Olly Betts | 1 Mar 2006 01:06
Favicon
Gravatar

Re: Working Demo for WWW Search Engine

On Tue, Feb 28, 2006 at 11:55:27PM +0000, Olly Betts wrote:
> On Tue, Feb 28, 2006 at 01:22:21PM -0800, Kevin SoftDev wrote:
> > url   : unique=Q weight=2 field=url
> > title : index    weight=3 field=title
> > body  : index    weight=1 field=body

Oh, and you probably want to add a boolean term as well as checking for
one (that probably should be warned about, though it's possible you could
use "unique" without a corresponding "boolean" in some clever way).  Plus
"weight" is only useful for a probabilistic field.  So the index script
would probably be:

url   : unique=Q boolean=Q field=url
title : weight=3 index     field=title
body  : weight=1 index     field=body

If title and body can be arbitrarily long you might also want to add
a truncate, e.g. to index the whole of body but store at most 300
characters of it in the field:

body  : weight=1 index truncate=300 field=body

Cheers,
    Olly
Olly Betts | 1 Mar 2006 03:34
Favicon
Gravatar

Re: Working Demo for WWW Search Engine

On Wed, Mar 01, 2006 at 12:06:12AM +0000, Olly Betts wrote:
> > > url   : unique=Q weight=2 field=url

> you probably want to add a boolean term as well as checking for
> one (that probably should be warned about [...])
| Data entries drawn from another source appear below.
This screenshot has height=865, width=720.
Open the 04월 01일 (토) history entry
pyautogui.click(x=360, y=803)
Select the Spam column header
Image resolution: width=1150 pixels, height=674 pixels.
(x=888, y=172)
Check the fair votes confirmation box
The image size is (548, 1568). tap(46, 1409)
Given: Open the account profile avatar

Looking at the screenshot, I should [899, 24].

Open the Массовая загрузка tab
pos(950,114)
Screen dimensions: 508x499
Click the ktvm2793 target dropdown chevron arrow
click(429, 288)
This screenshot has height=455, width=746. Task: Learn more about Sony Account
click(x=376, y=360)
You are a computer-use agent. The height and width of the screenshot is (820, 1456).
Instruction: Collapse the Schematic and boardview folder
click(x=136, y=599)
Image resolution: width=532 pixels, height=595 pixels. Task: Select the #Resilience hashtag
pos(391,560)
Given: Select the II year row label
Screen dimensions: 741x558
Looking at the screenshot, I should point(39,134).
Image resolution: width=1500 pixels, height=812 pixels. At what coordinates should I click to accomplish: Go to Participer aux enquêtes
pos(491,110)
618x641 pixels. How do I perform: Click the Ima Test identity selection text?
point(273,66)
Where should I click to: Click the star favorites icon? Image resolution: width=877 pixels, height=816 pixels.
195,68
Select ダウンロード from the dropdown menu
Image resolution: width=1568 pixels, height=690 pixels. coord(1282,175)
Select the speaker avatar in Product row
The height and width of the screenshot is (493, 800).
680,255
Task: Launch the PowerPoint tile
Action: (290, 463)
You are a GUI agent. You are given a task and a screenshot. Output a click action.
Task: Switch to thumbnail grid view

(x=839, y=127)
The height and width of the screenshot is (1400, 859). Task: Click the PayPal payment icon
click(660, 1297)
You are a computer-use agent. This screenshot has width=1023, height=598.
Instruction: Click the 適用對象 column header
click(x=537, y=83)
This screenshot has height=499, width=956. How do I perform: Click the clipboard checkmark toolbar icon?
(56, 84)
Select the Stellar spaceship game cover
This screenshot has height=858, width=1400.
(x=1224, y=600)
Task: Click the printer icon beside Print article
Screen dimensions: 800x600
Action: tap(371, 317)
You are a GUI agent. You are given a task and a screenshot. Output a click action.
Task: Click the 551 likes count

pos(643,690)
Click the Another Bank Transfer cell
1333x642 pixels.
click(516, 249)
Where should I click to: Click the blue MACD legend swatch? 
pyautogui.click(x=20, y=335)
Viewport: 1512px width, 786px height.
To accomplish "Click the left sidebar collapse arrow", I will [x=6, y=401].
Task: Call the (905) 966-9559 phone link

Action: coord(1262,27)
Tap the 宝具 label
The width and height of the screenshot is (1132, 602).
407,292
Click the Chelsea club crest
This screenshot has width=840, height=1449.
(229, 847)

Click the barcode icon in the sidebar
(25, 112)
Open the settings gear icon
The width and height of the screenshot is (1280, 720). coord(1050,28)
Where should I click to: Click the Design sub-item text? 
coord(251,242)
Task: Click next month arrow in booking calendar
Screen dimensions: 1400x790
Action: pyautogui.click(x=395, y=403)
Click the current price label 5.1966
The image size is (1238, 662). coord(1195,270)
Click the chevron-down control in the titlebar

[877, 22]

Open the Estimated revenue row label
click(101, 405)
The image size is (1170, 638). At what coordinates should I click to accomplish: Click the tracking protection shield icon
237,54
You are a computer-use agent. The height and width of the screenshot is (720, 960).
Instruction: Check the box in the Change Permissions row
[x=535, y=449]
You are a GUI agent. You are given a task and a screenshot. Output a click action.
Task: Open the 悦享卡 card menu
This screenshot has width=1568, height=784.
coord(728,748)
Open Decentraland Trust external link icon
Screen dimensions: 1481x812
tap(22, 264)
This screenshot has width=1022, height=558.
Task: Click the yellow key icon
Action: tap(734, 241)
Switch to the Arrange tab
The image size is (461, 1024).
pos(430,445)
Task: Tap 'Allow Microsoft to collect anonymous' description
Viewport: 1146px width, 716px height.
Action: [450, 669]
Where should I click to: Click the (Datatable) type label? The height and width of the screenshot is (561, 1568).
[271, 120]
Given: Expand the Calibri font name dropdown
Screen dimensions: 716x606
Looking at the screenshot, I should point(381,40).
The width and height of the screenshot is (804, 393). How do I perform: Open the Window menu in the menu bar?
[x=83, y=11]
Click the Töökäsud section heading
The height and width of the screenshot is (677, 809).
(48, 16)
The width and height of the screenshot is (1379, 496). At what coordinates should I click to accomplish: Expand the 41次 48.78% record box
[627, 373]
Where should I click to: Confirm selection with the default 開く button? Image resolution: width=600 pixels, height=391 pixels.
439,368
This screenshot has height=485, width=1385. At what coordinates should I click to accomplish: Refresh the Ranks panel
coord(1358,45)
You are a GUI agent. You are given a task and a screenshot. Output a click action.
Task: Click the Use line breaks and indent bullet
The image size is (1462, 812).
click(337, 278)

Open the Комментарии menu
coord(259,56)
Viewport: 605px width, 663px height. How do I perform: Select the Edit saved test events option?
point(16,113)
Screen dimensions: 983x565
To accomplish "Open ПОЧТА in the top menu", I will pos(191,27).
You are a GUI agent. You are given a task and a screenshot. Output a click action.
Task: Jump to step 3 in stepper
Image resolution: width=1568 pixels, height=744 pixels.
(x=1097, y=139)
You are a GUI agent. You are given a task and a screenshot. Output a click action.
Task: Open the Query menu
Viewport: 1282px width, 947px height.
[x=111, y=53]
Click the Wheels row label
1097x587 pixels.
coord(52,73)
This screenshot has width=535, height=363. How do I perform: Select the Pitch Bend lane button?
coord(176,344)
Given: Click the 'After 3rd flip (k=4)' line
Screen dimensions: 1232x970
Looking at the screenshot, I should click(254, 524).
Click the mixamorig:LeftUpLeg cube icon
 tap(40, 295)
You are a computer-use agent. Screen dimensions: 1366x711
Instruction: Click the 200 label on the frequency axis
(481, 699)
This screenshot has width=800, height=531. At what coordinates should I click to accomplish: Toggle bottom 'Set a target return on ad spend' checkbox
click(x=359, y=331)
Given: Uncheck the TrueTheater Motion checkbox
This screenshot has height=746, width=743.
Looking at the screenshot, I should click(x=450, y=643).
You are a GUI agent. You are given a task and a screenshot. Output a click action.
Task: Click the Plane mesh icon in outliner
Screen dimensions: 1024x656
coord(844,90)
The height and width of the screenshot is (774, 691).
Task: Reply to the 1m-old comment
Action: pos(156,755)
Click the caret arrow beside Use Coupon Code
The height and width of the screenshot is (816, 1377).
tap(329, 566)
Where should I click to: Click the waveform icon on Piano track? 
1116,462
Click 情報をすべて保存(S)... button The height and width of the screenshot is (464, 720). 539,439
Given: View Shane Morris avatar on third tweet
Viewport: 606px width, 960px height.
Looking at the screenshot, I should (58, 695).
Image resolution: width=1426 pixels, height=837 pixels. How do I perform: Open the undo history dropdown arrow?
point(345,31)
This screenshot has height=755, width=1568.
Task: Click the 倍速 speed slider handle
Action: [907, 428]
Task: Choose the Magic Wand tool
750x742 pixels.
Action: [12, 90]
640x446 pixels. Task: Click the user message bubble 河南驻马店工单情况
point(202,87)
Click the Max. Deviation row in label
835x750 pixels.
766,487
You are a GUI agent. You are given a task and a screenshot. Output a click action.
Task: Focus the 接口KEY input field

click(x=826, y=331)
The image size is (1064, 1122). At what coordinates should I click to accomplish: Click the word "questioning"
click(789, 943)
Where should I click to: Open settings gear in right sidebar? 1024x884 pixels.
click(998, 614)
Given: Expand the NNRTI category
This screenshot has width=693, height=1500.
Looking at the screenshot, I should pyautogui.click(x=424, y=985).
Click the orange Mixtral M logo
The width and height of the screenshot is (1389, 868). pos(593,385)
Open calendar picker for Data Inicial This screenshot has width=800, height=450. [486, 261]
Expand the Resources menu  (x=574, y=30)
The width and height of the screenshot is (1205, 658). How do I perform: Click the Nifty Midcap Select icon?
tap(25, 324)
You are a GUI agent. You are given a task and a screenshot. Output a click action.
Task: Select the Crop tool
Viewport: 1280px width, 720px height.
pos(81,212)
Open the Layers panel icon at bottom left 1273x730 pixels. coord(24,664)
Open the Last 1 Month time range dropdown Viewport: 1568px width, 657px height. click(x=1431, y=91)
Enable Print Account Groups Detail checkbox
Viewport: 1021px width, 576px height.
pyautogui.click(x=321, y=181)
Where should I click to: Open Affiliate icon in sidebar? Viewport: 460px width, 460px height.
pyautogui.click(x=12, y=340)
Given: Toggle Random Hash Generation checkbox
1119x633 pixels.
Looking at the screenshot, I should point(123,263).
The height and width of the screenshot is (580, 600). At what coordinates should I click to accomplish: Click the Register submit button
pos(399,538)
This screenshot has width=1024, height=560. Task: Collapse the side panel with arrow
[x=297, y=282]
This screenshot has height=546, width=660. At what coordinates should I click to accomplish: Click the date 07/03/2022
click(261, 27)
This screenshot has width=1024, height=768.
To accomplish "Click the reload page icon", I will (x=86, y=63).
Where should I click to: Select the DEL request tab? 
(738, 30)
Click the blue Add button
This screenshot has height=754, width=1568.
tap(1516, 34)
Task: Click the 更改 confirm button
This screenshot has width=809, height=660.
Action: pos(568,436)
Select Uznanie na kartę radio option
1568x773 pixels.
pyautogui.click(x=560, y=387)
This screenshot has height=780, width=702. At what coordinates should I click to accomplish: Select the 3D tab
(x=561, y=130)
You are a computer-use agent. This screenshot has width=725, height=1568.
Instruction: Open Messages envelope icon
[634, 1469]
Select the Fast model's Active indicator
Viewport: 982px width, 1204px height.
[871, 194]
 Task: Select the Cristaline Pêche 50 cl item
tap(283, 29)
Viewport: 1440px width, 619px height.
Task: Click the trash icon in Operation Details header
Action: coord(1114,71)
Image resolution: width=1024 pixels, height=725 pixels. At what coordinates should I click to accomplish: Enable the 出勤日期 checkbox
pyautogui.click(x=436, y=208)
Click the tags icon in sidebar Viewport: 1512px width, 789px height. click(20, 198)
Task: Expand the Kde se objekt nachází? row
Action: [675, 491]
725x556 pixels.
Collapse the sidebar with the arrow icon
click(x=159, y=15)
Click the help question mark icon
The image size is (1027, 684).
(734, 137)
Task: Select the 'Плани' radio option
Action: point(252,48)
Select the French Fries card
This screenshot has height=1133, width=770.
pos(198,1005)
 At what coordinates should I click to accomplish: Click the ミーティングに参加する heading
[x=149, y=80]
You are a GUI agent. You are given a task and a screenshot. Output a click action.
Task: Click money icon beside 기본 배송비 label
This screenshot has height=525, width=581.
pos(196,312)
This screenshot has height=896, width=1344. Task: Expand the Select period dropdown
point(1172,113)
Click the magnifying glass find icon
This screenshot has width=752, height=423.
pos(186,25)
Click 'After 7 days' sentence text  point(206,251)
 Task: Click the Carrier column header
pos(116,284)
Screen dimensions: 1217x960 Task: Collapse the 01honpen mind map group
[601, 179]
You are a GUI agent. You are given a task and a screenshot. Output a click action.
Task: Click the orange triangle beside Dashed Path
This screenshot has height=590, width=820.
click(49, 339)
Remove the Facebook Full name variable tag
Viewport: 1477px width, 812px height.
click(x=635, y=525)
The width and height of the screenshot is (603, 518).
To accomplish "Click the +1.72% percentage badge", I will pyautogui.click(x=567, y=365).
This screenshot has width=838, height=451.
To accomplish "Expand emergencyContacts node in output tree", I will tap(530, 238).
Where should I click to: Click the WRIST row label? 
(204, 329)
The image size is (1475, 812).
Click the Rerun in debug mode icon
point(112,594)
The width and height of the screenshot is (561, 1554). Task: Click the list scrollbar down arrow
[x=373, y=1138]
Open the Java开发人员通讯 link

I've now added a warning for this too.

Cheers,
    Olly
Kevin SoftDev | 1 Mar 2006 08:08
Picon

Re: Working Demo for WWW Search Engine

Olly,
 
Thanks for your help. I was able to deploy simple search engine http://nitra.net in Czech and Slovak language. I still need to figure out how can I get multiple terms search and paging. I know the stemmer is in English, but do you think they will notice? :-)  ... it runs pretty fast.
 
Thanks,
Kevin
 

 
On 2/28/06, Olly Betts <olly <at> survex.com> wrote:
On Wed, Mar 01, 2006 at 12:06:12AM +0000, Olly Betts wrote:
> > > url   : unique=Q weight=2 field=url

> you probably want to add a boolean term as well as checking for
> one (that probably should be warned about [...])

I've now added a warning for this too.

Cheers,
   Olly

_______________________________________________
Xapian-discuss mailing list
Xapian-discuss <at> lists.xapian.org
http://lists.xapian.org/mailman/listinfo/xapian-discuss
Olly Betts | 1 Mar 2006 16:27
Favicon
Gravatar

Re: Working Demo for WWW Search Engine

On Tue, Feb 28, 2006 at 11:08:52PM -0800, Kevin SoftDev wrote:
> Thanks for your help. I was able to deploy simple search engine
> http://nitra.net in Czech and Slovak language. I still need to figure out
> how can I get multiple terms search and paging.

There seems to be a content-type bug - the results are served as
text/plain so I get the HTML source (in Firefox at least):

http://nitra.net/cgi-bin/hladaj.cgi?a=q&q=prague

> I know the stemmer is in English, but do you think they will notice?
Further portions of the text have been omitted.